**Source data**.
============================================================
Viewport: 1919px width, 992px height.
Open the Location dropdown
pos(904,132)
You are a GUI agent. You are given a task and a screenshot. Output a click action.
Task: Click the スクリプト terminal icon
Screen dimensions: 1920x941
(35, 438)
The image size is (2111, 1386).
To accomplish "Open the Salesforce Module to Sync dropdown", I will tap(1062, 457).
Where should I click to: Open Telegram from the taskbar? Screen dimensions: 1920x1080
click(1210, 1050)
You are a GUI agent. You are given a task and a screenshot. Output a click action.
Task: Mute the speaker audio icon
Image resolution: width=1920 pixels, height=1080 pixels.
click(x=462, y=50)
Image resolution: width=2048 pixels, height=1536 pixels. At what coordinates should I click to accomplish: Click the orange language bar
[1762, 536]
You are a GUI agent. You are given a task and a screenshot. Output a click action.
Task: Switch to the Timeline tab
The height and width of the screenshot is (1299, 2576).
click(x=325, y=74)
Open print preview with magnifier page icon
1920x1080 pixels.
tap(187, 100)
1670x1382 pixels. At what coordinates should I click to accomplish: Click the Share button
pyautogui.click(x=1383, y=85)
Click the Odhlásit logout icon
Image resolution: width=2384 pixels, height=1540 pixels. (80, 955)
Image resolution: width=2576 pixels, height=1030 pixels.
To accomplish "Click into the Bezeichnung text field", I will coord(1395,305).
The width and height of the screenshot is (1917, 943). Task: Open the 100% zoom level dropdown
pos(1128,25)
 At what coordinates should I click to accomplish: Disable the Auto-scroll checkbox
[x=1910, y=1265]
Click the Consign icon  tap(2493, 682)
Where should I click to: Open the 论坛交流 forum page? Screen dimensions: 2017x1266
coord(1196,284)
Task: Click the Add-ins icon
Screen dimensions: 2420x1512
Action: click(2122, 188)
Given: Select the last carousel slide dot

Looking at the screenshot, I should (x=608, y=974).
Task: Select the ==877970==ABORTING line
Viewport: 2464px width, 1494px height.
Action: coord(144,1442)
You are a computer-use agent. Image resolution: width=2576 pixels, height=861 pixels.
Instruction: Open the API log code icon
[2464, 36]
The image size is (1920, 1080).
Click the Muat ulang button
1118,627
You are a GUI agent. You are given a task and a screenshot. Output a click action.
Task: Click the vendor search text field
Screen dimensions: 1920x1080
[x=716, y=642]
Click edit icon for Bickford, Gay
============================================================
Go through the listing above and return each line where the word "field" occurs.

**Output of the exercise**.
To accomplish "Click into the Bezeichnung text field", I will coord(1395,305).
Task: Click the vendor search text field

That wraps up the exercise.